3日目 11月3日 Speak Easy ガケ書房 学生の好きそうなものとは〜

この間テレビに紹介されたSpeak Easy にOさんに誘われ出向く。さぞや客が列をなして…とはさすがに思わなかったが、祝日なので家族客が多かったが、別にいつもと同じような雰囲気であった。
店を出るときカーボーイ風人形がドアの横にありドキッとした。いつもなぜかびっくりしてしまう。
この人形は店の前に掛けられた星条旗とともにこの店のトレードマークで、数年前まで店の外に上半身が飛び出ていた。
このあと行った北白川別当町のガケ書房も、壁から飛び出した車のボンネットと運転席で通るものの視線を惹き付けざるを得ない。

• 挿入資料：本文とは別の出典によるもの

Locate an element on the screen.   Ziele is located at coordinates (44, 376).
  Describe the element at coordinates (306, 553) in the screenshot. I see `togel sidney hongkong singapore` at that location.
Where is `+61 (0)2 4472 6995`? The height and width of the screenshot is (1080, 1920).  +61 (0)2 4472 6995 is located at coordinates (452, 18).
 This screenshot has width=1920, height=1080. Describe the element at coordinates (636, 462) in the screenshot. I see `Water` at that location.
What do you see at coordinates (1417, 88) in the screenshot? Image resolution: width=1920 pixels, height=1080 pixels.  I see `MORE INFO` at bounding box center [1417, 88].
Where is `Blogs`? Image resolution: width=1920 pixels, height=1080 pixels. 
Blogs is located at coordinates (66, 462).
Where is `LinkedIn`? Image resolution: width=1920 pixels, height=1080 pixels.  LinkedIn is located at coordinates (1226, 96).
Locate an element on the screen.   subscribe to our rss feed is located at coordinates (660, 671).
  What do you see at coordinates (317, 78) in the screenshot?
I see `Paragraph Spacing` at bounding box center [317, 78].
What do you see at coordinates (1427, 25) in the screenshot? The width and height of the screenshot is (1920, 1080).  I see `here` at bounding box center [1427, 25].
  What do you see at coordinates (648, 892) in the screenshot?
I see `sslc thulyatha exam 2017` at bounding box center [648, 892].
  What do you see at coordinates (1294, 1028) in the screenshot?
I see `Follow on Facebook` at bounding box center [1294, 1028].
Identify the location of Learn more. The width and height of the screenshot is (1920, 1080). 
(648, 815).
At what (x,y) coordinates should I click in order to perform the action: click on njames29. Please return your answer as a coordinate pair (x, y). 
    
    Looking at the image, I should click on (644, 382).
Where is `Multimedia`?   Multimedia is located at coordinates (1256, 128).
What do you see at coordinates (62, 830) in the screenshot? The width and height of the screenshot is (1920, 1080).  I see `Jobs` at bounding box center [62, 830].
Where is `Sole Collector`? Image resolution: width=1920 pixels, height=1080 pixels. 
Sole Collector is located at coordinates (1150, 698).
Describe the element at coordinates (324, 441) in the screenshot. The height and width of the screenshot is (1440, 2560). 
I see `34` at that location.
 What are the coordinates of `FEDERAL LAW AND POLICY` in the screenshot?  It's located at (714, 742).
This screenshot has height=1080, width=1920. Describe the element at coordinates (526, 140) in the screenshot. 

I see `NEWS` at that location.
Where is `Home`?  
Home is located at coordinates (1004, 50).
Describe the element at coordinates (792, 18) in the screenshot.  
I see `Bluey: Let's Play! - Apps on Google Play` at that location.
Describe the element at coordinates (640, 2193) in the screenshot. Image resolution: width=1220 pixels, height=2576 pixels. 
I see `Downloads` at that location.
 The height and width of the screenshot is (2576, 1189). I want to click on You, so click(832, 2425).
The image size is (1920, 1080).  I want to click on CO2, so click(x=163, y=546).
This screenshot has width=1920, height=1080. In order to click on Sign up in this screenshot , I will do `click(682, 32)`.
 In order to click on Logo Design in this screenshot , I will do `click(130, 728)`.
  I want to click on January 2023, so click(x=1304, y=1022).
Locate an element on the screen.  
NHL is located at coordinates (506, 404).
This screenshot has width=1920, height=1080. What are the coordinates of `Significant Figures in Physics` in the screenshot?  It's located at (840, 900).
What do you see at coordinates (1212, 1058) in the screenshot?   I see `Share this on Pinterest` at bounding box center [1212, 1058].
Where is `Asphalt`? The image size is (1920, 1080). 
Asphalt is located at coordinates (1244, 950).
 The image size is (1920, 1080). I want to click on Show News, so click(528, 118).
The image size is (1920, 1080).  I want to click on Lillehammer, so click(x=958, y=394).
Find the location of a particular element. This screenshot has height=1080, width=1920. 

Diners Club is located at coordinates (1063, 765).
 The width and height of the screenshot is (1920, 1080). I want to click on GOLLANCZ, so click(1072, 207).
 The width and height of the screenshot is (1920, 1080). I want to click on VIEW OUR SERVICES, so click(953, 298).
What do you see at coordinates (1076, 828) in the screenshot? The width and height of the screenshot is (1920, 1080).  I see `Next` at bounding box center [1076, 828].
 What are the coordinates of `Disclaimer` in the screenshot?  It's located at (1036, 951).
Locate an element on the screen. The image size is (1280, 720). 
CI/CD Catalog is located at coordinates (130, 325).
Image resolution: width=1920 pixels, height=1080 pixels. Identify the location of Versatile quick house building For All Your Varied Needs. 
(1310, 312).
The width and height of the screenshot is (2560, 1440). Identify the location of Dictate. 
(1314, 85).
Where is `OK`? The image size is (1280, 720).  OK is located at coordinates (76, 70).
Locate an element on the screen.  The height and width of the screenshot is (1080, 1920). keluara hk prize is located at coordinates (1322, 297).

外からは本屋とはまったくわからないが、Speak Easyと意外な共通点がある。
昔テレビで、事故で横丁の路地に突っ込んだフォルクスワーゲンをそのまま塗装し直して残し、店の目印にしていたたこ焼きやさんを見たことがあるが、客の記憶に強烈にインパクトを残す、こうした手法は、ご法度すれすれな商売の奥の手かもしれない。
ガケ書房は久しぶりに行ったが、相変わらずタイムマシンに乗ってサブカルチャーの起源60年代だけでなく、70年代、80年代、さらに遡り大正ロマンの時代をも体感できる。
これはおそらく本および作家の力がそうさせるのであろうが、店の雰囲気やディスプレーが、その本の力を引き出すことに集中している感じを受けた。
そのためアイテム数は少ない。
しかしなぜか本好きの人間が他の書店ではまず出会えない本、CD、漫画に出会うことができる。またその気にさせてくれる。
大型書店がもれなく本を並べ、見つからない本をなくそうとするのとは反対の行き方である。
また古本もおいている。京都の個性的古書店何店かが棚を借り、古書を普段から並べているのだが、11/15まで500円均一の古書祭りをやっていて、平積みもされていた。
つられてわたしも古書を買ってしまった。
古書のよさは前に読んでいた人が落書きしたりしているところだ。ブックオフの古書はたんなる安売りであって(私も恩恵を受けることはあるが)、本の本質的な価値を下げるばかりである。そういうマーケットに投げ込まれると、古書の価値は果てしなく下落していく。
それはその本を読んでいた我々の精神価値も知らずに下落しているのだが…
この日ガケで見つけた本にこんなことが書いてあった。今を遡ること、約80年前の文章である〜。
「…大量生産を特色とする二十世紀は、恐ろしく書籍とその作者との品質を低下せしめた。この濁れる書籍の氾濫時代に棲息して、滔々たる粗造本の汚濁の中に佇まなければらぬのは、我々の不幸である。現代は素朴にして華麗なる写字本の時代や、古拙愛すべき「貧しき者の聖書」の木版本時代とは遥かに距ってしまった。…
では、我々はどうするのか。読書人の逃げ道は所謂愛書家になることより外にはないかのように見える。愛書家とは言うまでもなくその多くは新刊書などには目もくれず、頭からこれを軽蔑して、ひたすら古書と稀覯書(きこうしょ)とにその愛を傾倒している人たちである。
(しかし)…もし新刊書のうちに後に古典と讃えられるものの存し得ることが可能であるならば、我々がそれを味到し鑑賞せずに看過してしまうのは、我々にとって堪えがたき一つの喪失であらねばならぬ。
…かくて未練と彷徨、嗅ぎ出しと模索、期待と失望が、結局、多くの読書人の運命でなくてはならぬ。」
林達夫「書籍の周囲」〜『林達夫集/編集 解説 山口昌男筑摩書房近代日本思想体系』)
仰々しく時代がかっているが、これは本屋さんだけでなく、出版に関わる人は、真剣であればなお頭を悩ませる普遍的問題かという気がする。
しかし、ガケ書房や同じく個性派書店として名をとどろかす恵文社一乗寺店などの本屋さんは、その問いに彼らなりに答えをだそうと懸命になっていて、その情熱がファンを呼び口コミで人気が高まっている気がする。
もとより支持しているのは、その独特な若い感性、いつの時代も京都に太古の昔から集まる、古くは書生、現代は「腐れ」と冠せられる学生である。
一見、昼間見かける今時の学生となかなかつながらないガケ書房のタイムカプセルに乗ってきたような古くて新しい本たち(もちろん新しい本もおおいが)、しかしそれが地下でつながっているようなのは、前述の林達夫の復古(ルネッサンス)の精神がまだ少なくとも京都にいや日本に生きながらえている証拠なのかという気もする。